_To-do list_
A. In the review thread on the Pd-Ni catalyst paper, where did the authors add the description of XPS sample preparation?
B. Continue the review thread on the Pd-Ni catalyst paper from its last sentence.

Uniformly Dispersed Nano Pd-Ni Oxide Supported on Polyporous CeO₂ and Its Application in Methane Conversion of Tail Gas from Dual-Fuel Engine

Round 1

Reviewer 1 Report

Comments and Suggestions for Authors

This paper presents interesting and useful results obtained using original preparation method and modern characterization techniques. Presentation of results is proper, discussion is adequate, conclusions are sound. However, it is to be brought to international standards before publishing.

1.       Samples preparation for XPS studies is to be described, since surface properties are sensitive to contact with air or any liquid used for samples dispersion before supporting on samples holder in some procedures. In ideal case samples are to be pretreated in situ in XPS chamber in O₂  followed by degassing at room temperature.

2.       English is to be brought to standards with the help of native English speaker, some places requiring correction are marked  in manuscript

So minor revision is required

Comments for author File: Comments.pdf

Comments on the Quality of English Language

English is to be polished with the help of native English speaker

Author Response

Response to Reviewer 1 Comments

1. Summary

Thank you for your thorough review of the manuscript. Please see the detailed responses below, and you can find the corresponding revisions/corrections highlighted in red in the resubmitted files using track changes. With these modifications, we trust that the revised paper aligns with the standards for publication in Catalysts.

2. Point-by-point response to Comments and Suggestions for Authors

Comments and Suggestions for Authors

This paper presents interesting and useful results obtained using original preparation method and modern characterization techniques. Presentation of results is proper, discussion is adequate, conclusions are sound. However, it is to be brought to international standards before publishing.

Comments 1: Samples preparation for XPS studies is to be described, since surface properties are sensitive to contact with air or any liquid used for samples dispersion before supporting on samples holder in some procedures. In ideal case samples are to be pretreated in situ in XPS chamber in O2 followed by degassing at room temperature.

Response 1: Thank you for the valuable suggestions from the reviewer. We have now included a detailed description of the XPS sample preparation process, which has been added and highlighted in yellow within the Experimental section (Page 12, line 425).

Comments 2: English is to be brought to standards with the help of native English speaker, some places requiring correction are marked in manuscript, so minor revision is required.

Response 2: Thank you for pointing that out. The revised paper has undergone a thorough English check by a native English speaker, and corrections have been made in the highlighted yellow sections of the manuscript.

 

Reviewer 2 Report

Comments and Suggestions for Authors

The present article deals with the bimetallic (Pd, Ni) dispersed CeO₂ catalysts for lean methane combustion. The research work is well-supported by the necessary characterization techniques. The role of redox properties of the catalysts is highlighted. However, the following comments need to be addressed for the acceptance.

_Material provided_
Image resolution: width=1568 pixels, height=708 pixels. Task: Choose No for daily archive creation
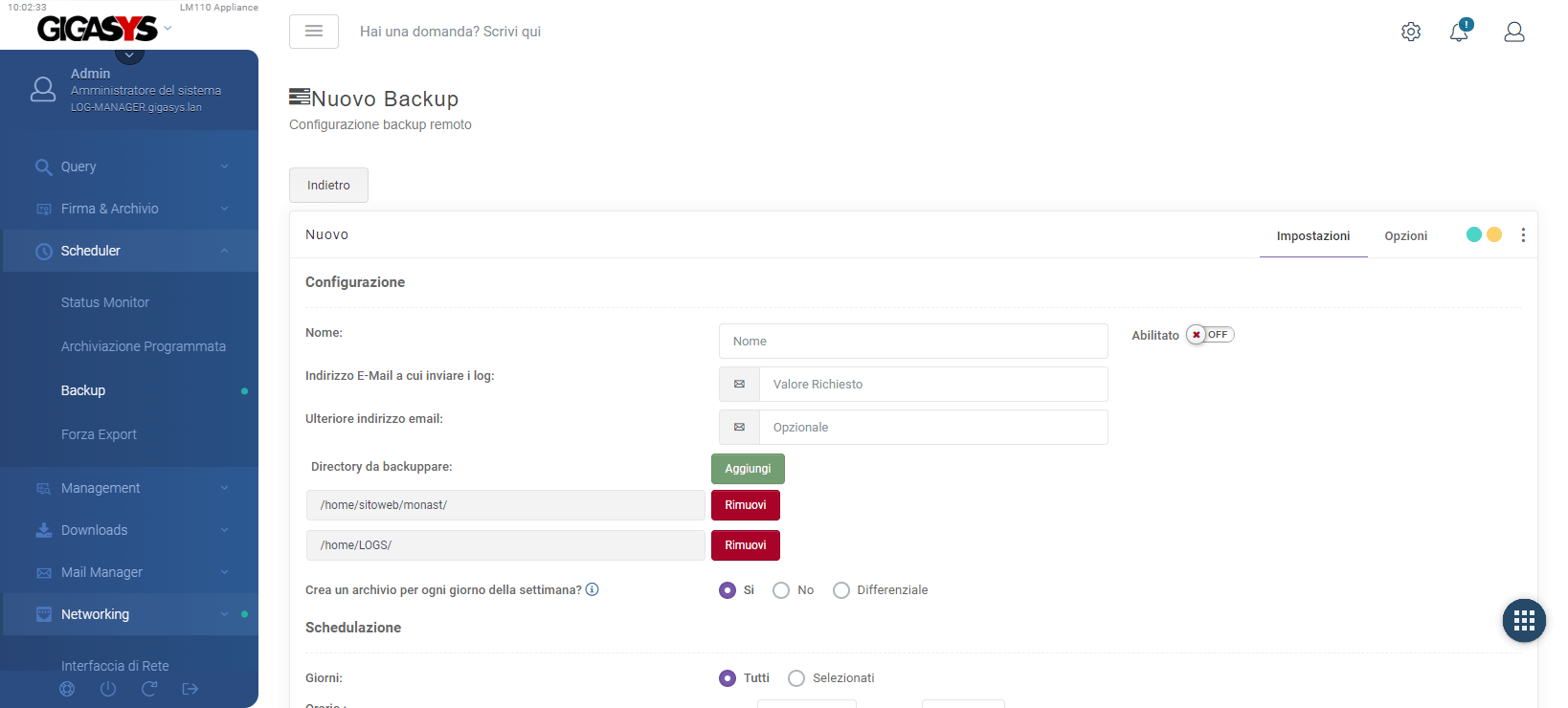tap(781, 590)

_Answers below_
A. In the Experimental section, highlighted in yellow (Page 12, line 425).

B.
Major comments:

1. What is the role of catalyst's hydrophobicity in lean methane combustion? The authors highlight an unimportant property in this work (in the title, results and discussion). Further, no studies are presented to prove hydrophobic nature of the catalyst.

2. Why the dying temperature was chosen as 60^oC, when the solvent (cyclohexane) boiling temperature is high.

3. Line 216, 217: A metal ion can be substituted in the lattice of CeO₂, not the metal oxide.

Authors claim that Pd and Ni exist in their oxide states (PdO and NiO). However, separate oxide peaks were not seen in XRD. Peak shift in XRD shows the possibility of ionic substitution in the lattice. Do Pd and Ni really exist in oxides, or are Pd and Ni ions substituted in Ce⁴⁺? or do both exist?

4. What is the elemental composition of Pd and Ni? Probably, this will help to understand the efficacy of lattice substitution.

5. Line 226, 227: How the lattice constants were estimated?

6. Figure 6 (c) and (f): The dotted lines are not representing the peak maxima. Clarity is missing. I also notice peak shift, authors need to explain the shift.

7. Line 409, 410: Literature comparison of activation energy or TOF, feed concentration, and GHSV is more appropriate than T₅₀ comparison (as shown in Figure 7 (e)).

8. Line 267, 268: Why do the reduction peaks of bimetallic catalysts shift to low temperatures?

9. Explain the relations used in calculating apparent activation energy.

Minor Comments:

1. Line 98, 124: inconsistency with Ni precursor notation.

2. Line 198, 201: formatting issue

3. Line 183, 210: incorrect representation of JCPDS file

4. Line 254: Is it HAADF or HADDF? Explain the acronym.

5. Line 141: Correct the formula consistent to Figure 7. Conversion should be defined on molar flow basis. Based on chromatographs, the given formula is correct but should be defined scientifically. Give the equation numbering.

 

Author Response

Response to Reviewer 2 Comments

1. Summary

Thank you for your thorough review of the manuscript. Please see the detailed responses below, and you can find the corresponding revisions/corrections highlighted in red in the resubmitted files using track changes.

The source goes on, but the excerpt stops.